On Monday, the security community scrambled to unpack Krack, a fundamental vulnerability in the ubiquitous, secure Wi-Fi network standard known a WPA2.
Though some of the most popular devices are mercifully already protected (like most of those that run Windows and iOS), a staggering population remains exposed to data theft and manipulation every time they connect to WPA2 Wi-Fi. But as another interminable patching process begins, a different conversation is picking up, too, about how to catch flaws in crucial standards more quickly, and make it easier to patch them.
No software is perfect. Bugs are inevitable now and then. But experts say that software standards that impact millions of devices are too often developed behind closed doors, making it difficult for the broader security community to assess potential flaws and vulnerabilities early on. They can lack full documentation even months or years after their release.
“If there is one thing to learn from this, it’s that standards can’t be closed off from security researchers,” says Robert Graham, an analyst for the cybersecurity firm Erratasec. “The bug here is actually pretty easy to prevent, and pretty obvious. It’s the fact that security researchers couldn’t get their hands on the standards that meant that it was able to hide.”
The WPA2 protocol was developed by the Wi-Fi Alliance and the Institute of Electrical and Electronics Engineers (IEEE), which acts as a standards body for numerous technical industries, including wireless security. But unlike, say, Transport Layer Security, the popular cryptographic protocol used in web encryption, WPA2 doesn’t make its specifications widely available. IEEE wireless security standards carry a retail cost of hundreds of dollars to access, and costs to review multiple interoperable standards can quickly add up to thousands of dollars.
“There are quite a few other IEEE standards that shared the same fate as WPA2, from vehicular communications to healthcare IT, which are only available in a timely fashion for significant sums,” says Emin Gun Sirer, a distributed systems and cryptography researcher at Cornell University. “There’s an academic program, but it only makes standards available to academics six months after they have been published, which is far after they have been implemented and buried deep within devices.”
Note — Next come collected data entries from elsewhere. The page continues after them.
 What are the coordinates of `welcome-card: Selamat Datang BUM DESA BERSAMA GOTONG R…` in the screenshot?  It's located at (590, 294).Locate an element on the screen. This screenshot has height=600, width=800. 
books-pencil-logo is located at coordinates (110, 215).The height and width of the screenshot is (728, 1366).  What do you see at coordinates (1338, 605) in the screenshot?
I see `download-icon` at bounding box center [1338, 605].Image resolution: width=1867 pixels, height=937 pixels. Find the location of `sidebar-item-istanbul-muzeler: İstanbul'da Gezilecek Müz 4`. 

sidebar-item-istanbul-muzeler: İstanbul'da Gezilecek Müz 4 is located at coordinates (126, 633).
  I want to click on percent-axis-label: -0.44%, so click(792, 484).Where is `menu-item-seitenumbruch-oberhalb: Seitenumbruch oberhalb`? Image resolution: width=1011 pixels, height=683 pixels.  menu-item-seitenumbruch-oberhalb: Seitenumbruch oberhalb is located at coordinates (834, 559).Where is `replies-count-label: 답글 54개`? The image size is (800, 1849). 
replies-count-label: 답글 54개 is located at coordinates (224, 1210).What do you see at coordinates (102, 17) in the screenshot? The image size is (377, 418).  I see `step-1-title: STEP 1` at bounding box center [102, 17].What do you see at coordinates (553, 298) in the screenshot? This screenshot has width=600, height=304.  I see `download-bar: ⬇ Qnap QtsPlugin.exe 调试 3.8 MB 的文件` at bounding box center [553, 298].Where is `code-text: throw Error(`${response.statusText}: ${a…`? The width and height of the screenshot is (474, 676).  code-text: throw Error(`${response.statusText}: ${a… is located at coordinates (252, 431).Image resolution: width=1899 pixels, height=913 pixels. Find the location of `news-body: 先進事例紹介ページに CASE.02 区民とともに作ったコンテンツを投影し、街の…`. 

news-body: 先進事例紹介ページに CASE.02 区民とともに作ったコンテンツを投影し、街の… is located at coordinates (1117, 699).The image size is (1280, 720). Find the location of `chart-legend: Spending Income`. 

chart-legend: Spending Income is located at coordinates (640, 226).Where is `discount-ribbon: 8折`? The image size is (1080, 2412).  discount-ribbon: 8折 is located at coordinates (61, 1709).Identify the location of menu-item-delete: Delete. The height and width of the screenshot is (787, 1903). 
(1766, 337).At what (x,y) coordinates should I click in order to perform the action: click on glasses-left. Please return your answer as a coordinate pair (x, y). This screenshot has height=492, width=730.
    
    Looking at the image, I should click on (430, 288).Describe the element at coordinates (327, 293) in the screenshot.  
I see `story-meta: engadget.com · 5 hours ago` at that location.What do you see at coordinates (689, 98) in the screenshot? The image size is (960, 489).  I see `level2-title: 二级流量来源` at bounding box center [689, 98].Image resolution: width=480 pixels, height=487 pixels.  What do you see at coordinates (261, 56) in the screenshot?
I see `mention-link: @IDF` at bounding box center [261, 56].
Even open standards like TLS experience major, damaging bugs at times. Open standards have broad community oversight, but don’t have the funding for deep, robust maintenance and vetting; researchers argue that you need both to catch the kind of ubiquitous bugs that can plague standards. And if open protocols still have frequent bugs even with crowdsourced vetting, more closed software logically runs runs a higher risk of oversights.